Aber es ist genauso legitim, auf die Nachteile hinzuweisen. Bei der notwendigen Abstimmung kann aber nur entweder mit "JA" oder mit "NEIN" gestimmt werden. Nach Abwägung der Vorzüge und Nachteile haben wir uns entschieden, mit "NEIN" zu stimmen, weil für uns die Nachteile überwiegen.
Zu den entscheidenden Nachteilen des Vertrages gehören, dass der Vertrag von Lissabon erneut keine Verfassung für die Bürgerinnen und Bürger in der Union ist. Das gesamte Vertragswerk ist für den Normalbürger - aber nicht nur für diesen - nicht zu verstehen, das können nur noch Europarechtler. So ist eine Identifizierung für die Bürgerinnen und Bürger mit der Europäischen Union nicht zu bewerkstelligen.
Gleiches trifft auf das Zustandekommen des Vertrages zu. Es ist ein Vertrag der Regierenden, nicht der Bürgerinnen und Bürger.
Besonders beunruhigt uns der in großen Teilen neu gefasste Abschnitt der Bestimmungen über die Gemeinsame Sicherheits- und Verteidigungspolitik, da er wesentlich militärisch geprägt ist. Wir halten diese militärische Ausrichtung für falsch und gefährlich. Besonders betrifft dies die Verpflichtung der Mitgliedstaaten auf "schrittweise Verbesserung ihrer militärischen Fähigkeiten" (Artikel 42, Absatz 3 EUV). Das heißt im Klartext ständige Aufrüstung.

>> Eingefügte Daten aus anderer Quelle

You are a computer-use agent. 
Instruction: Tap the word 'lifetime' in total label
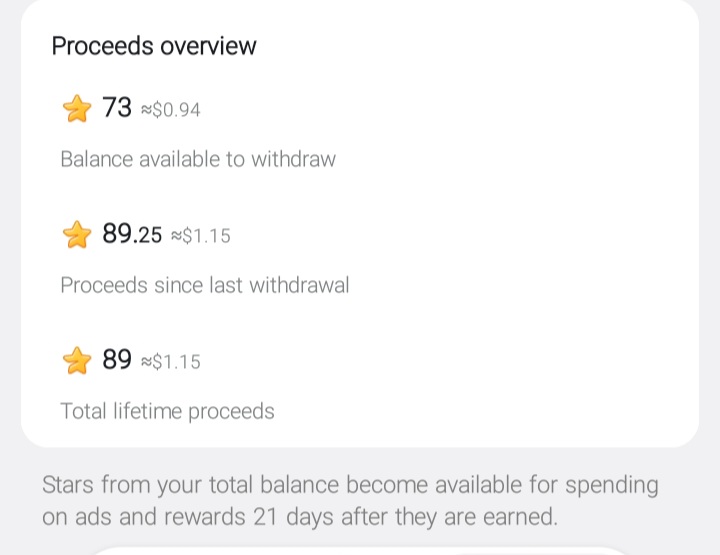click(147, 410)
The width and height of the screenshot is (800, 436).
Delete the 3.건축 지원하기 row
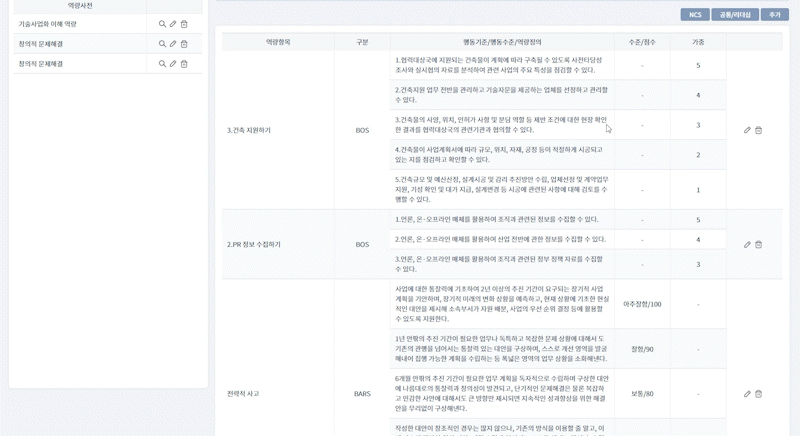[x=758, y=130]
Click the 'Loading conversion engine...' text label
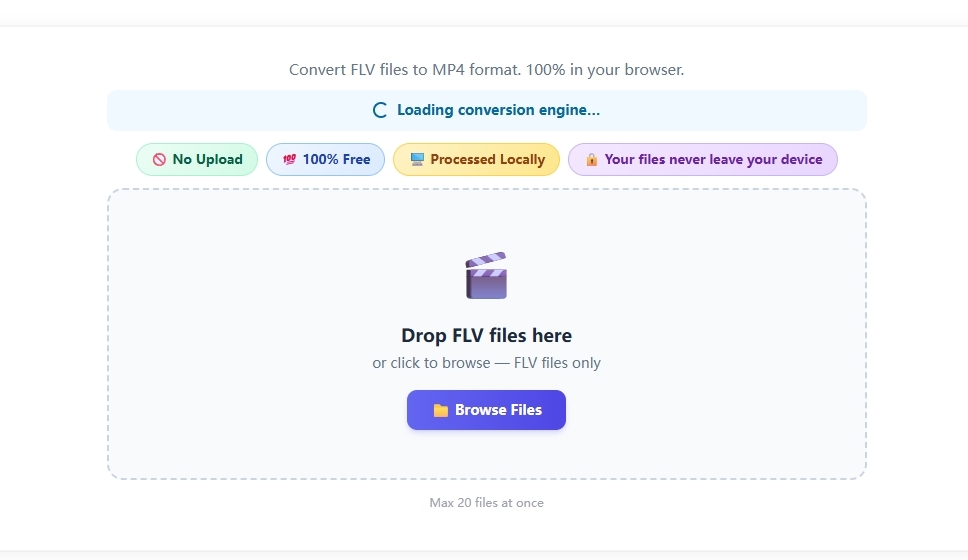968x560 pixels. coord(498,110)
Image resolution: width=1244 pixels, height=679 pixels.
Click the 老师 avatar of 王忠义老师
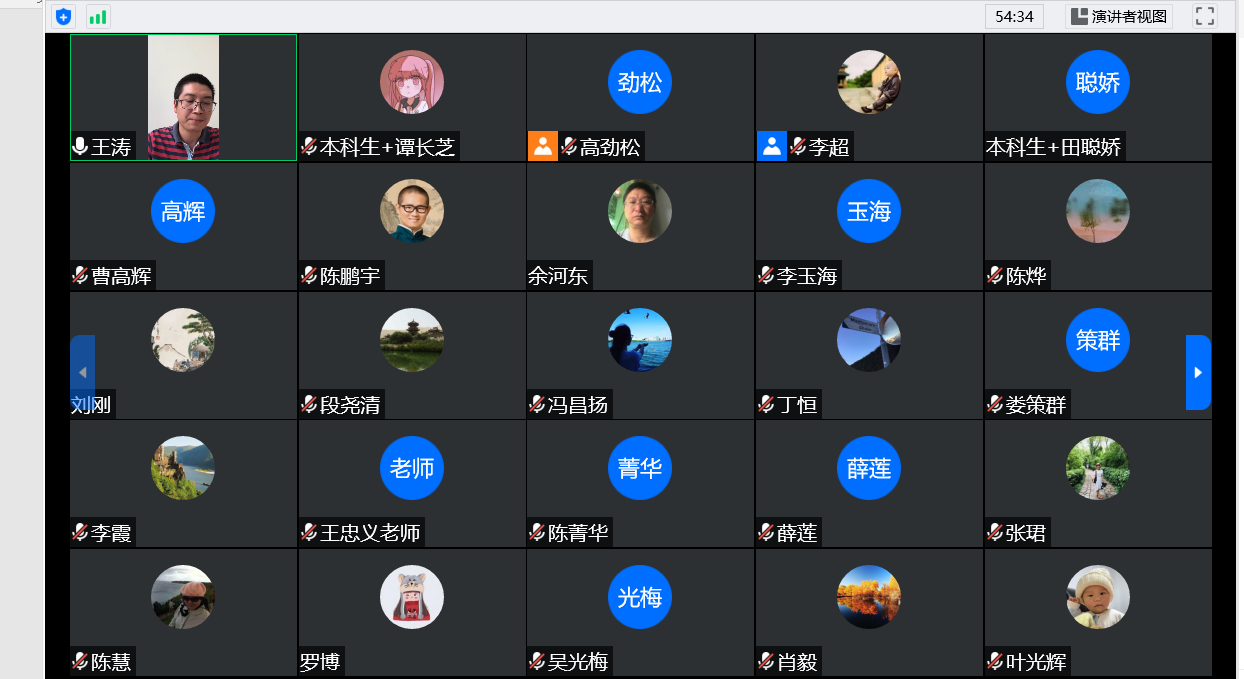[412, 468]
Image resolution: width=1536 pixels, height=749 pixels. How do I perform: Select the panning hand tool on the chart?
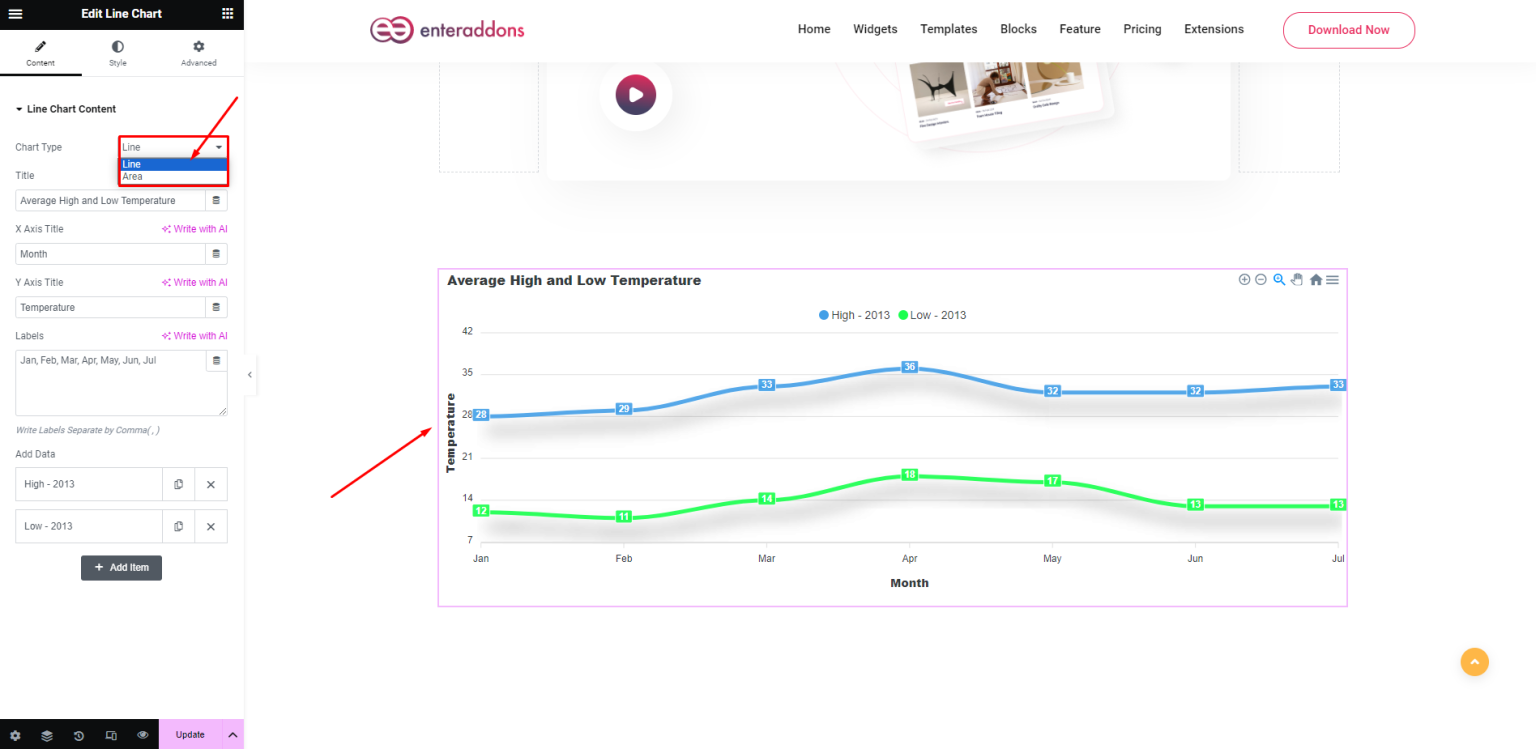(1297, 279)
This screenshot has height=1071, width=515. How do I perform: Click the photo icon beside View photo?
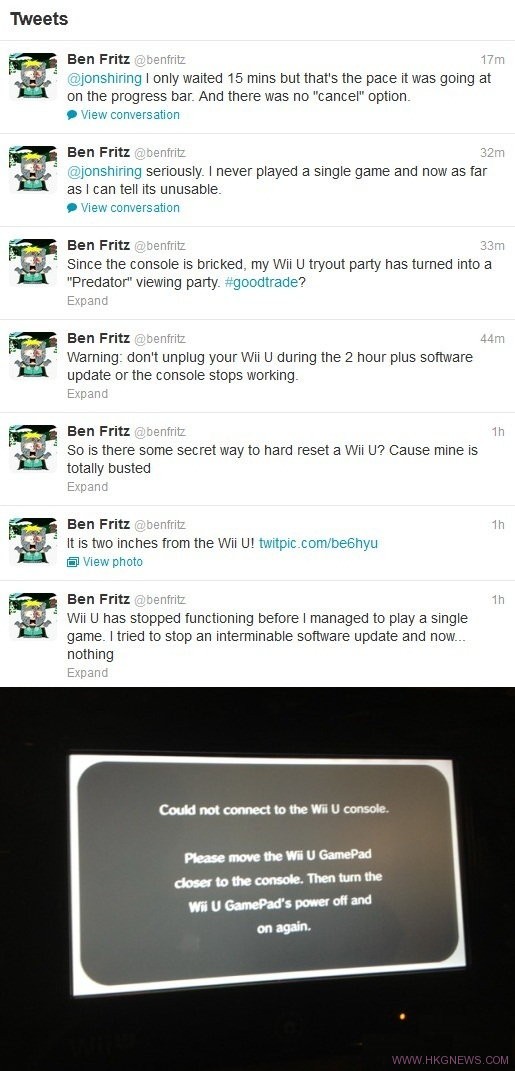click(72, 561)
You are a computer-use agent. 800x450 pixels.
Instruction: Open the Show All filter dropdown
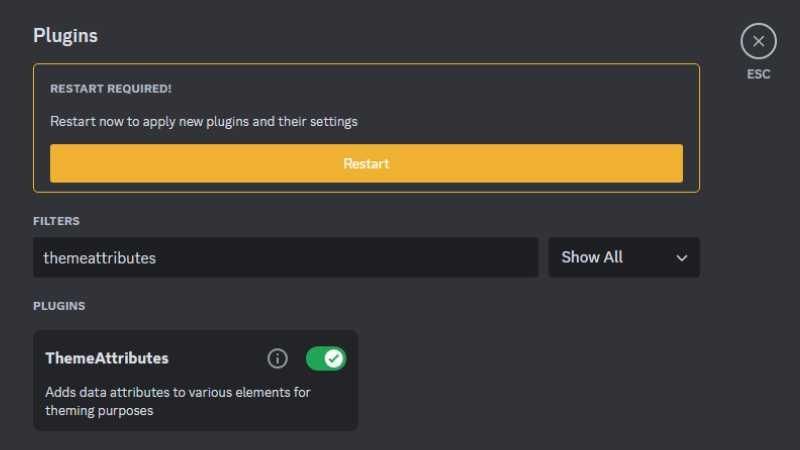[x=623, y=257]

Erforderlich im Sinne einer friedlichen, demokratischen, sozialen und ökologischen Entwicklung ist aber nicht Aufrüstung, sondern Abrüstung! Mit der Einrichtung einer "Ständigen Strukturierten Zusammenarbeit" für militärisch besonders anspruchsvolle" Staaten wird aber ein militärisches Kerneuropa auf den Weg gebracht.
Das neoliberale Konzept des europäischen Binnenmarktes und der Wirtschafts- und Währungspolitik mit den Prioritäten Wettbewerbsfähigkeit und Preisstabilität hat sich auf die Arbeits- und Lebensbedingungen der Bürger negativ ausgewirkt. Trotzdem will man daran festhalten. Was wir als LINKE vor allem vermissen ist, dass sich die Europäische Union in ihren Werten (Artikel 2 EUV) zur Sozialstaatlichkeit bekennt, so wie das die meisten Mitgliedstaaten in ihren nationalen Verfassungen tun. Es besteht sonst die Gefahr, dass die Sozialstaatlichkeit der Nationalstaaten durch EU-Regelungen unterlaufen wird.
DIE LINKE wird weiter dafür kämpfen, dass die Europäische Union zu einem Europa des Friedens und der Demokratie, der sozialen und ökologischen Sicherheit und der Solidarität mit allen wird. Wir werden dazu den Bürgerinnen und Bürgern unsere Vorstellungen unterbreiten und diese mit ihnen im Europawahlkampf 2009 diskutieren.
Wie Sie wissen, hat DIE LINKE eine Unterschriftenaktion gestartet mit der Forderung nach einem Referendum zum Vertrag von Lissabon in Deutschland. Im Karl-Liebknecht-Haus sind dazu bisher mehr als 10.000 Unterschriften eingegangen. Auch andere, so z.B. "Mehr Demokratie" und "Friedenskoordination Berlin" haben gleichgerichtete Initiativen gestartet. Wir werden die Unterschriften in geeigneter Form an den Deutschen Bundestag weiterleiten.